[Users] std::out_of_range error while checkpointing
Miguel Zilhão
mzilhao at ffn.ub.es
Wed Aug 5 19:11:12 CDT 2015
hi all,
i'm running latest ET Hilbert on openSUSE tumbleweed and i'm having the following issue. upon trying
to run a simple head-on collision configuration with McLachlan (attached parameter file), i get the
error
INFO (CarpetIOHDF5): ---------------------------------------------------------
INFO (CarpetIOHDF5): Dumping initial checkpoint at iteration 0, simulation time 0
INFO (CarpetIOHDF5): ---------------------------------------------------------
terminate called after throwing an instance of 'std::out_of_range'
what(): vector::_M_range_check: __n (which is 1) >= this->size() (which is 1)
Rank 1 with PID 5958 received signal 6
when writing the checkpoint file.
this only happens if i run with more than one MPI process; with a single processor it runs fine.
i'm compiling with gcc-5, but i find the same problem with gcc-4.8. i was running this very same
configuration just fine a couple of months ago, so it must have been some update i've made in the
meantime (either to my OS or to ET).
i've also tried with different configurations and the outcome is the same.
i've ran this through gdb, here's the relevant output:
#6 0x00007ffff4f6d4d5 in std::__throw_out_of_range_fmt(char const*, ...) ()
from /usr/lib64/libstdc++.so.6
#7 0x00000000005bb398 in _M_range_check (__n=<optimized out>,
this=<optimized out>) at /usr/include/c++/5/bits/stl_vector.h:803
#8 at (__n=<optimized out>, this=<optimized out>)

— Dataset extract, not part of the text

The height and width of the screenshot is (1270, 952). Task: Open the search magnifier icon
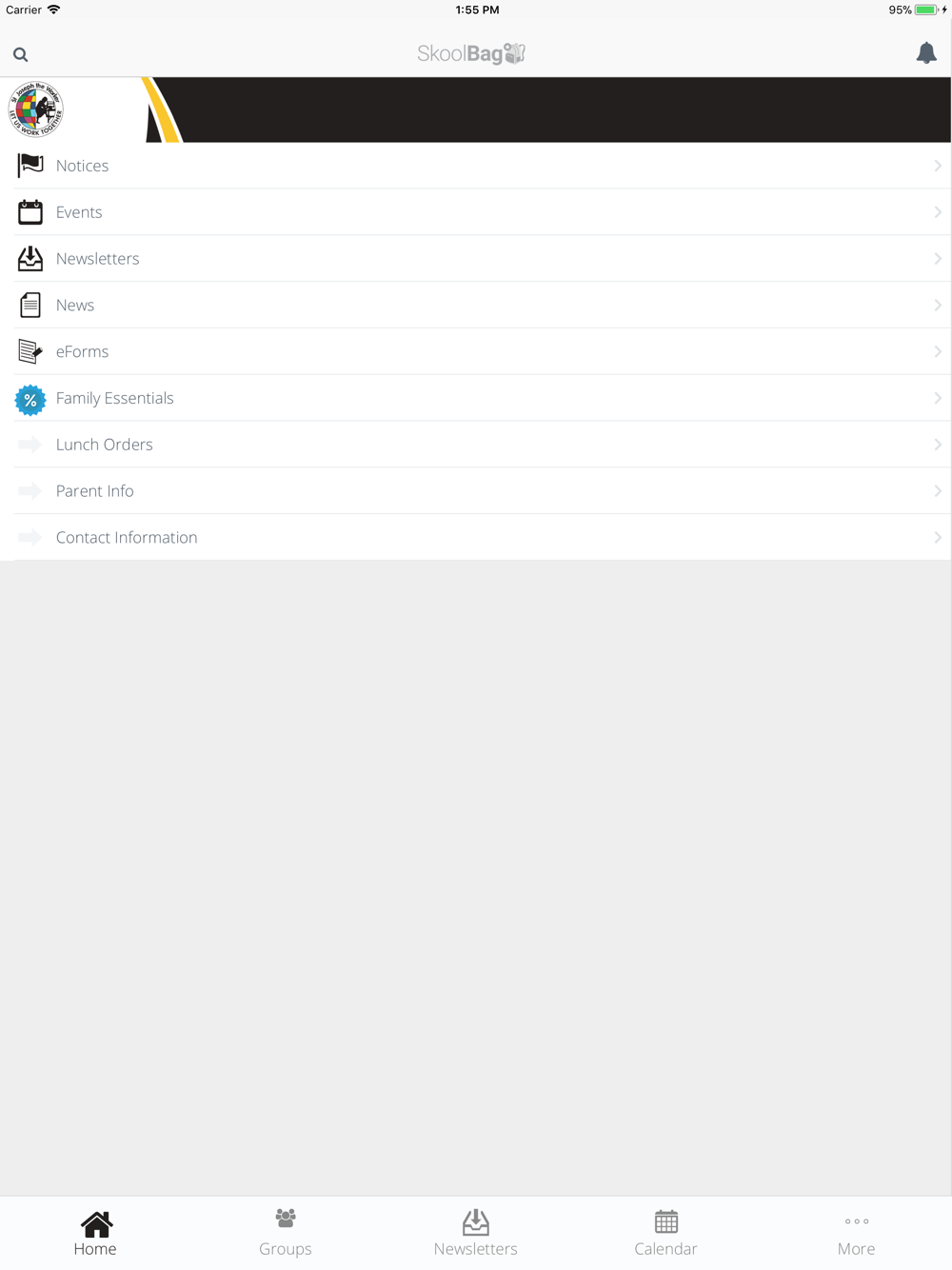pos(20,54)
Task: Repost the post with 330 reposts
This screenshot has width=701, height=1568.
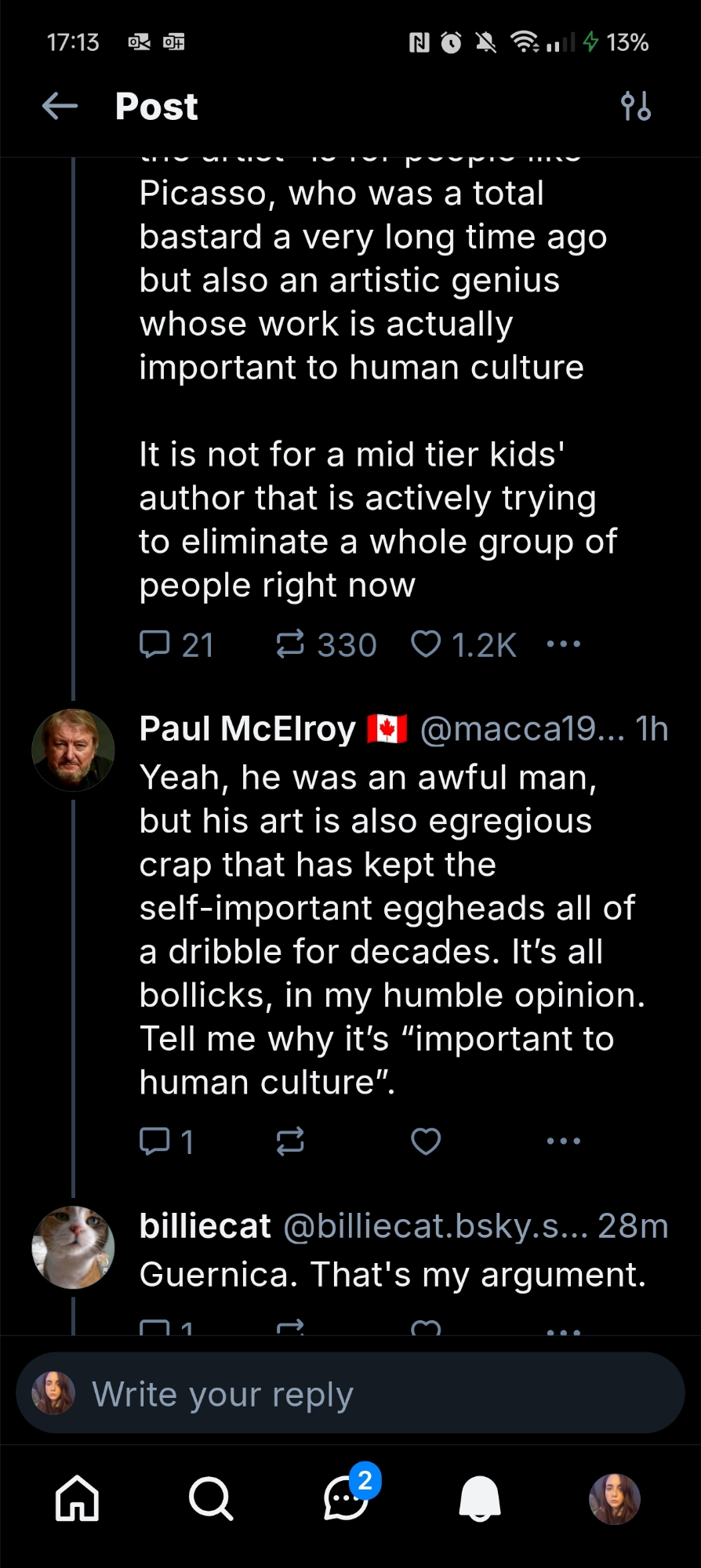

at /usr/include/c++/5/bits/stl_vector.h:824
#9 CarpetIOHDF5::AddAttributes (cctkGH=cctkGH at entry=0x1b507d0,
fullname=fullname at entry=0x3f2434a0 "ML_BSSN::cA", vdim=3,
refinementlevel=refinementlevel at entry=0, request=request at entry=0x3df96370,
bbox=..., dataset=83886080, is_index=false)
at /home/mzilhao/Trabalho/projectos/ET/Cactus/arrangements/Carpet/CarpetIOHDF5/src/Output.cc:899
#10 0x00000000005bdea4 in CarpetIOHDF5::WriteVarChunkedParallel (
cctkGH=cctkGH at entry=0x1b507d0, outfile=outfile at entry=16777216,
io_bytes=@0x7fffffffc980: 1110772, request=0x3df96370,
called_from_checkpoint=called_from_checkpoint at entry=true,indexfile=indexfile at entry=-1)
at /home/mzilhao/Trabalho/projectos/ET/Cactus/arrangements/Carpet/CarpetIOHDF5/src/Output.cc:706
#11 0x00000000005a233e in CarpetIOHDF5::Checkpoint (cctkGH=0x1b507d0,
called_from=0)
at
/home/mzilhao/Trabalho/projectos/ET/Cactus/arrangements/Carpet/CarpetIOHDF5/src/CarpetIOHDF5.cc:1277
#12 0x000000000041f0d5 in CCTK_CallFunction (
function=function at entry=0x5a2da0 <CarpetIOHDF5::CarpetIOHDF5_InitialDataCheckpoint(cGH*)>,
fdata=fdata at entry=0x1b4a4e8, data=data at entry=0x1b507d0)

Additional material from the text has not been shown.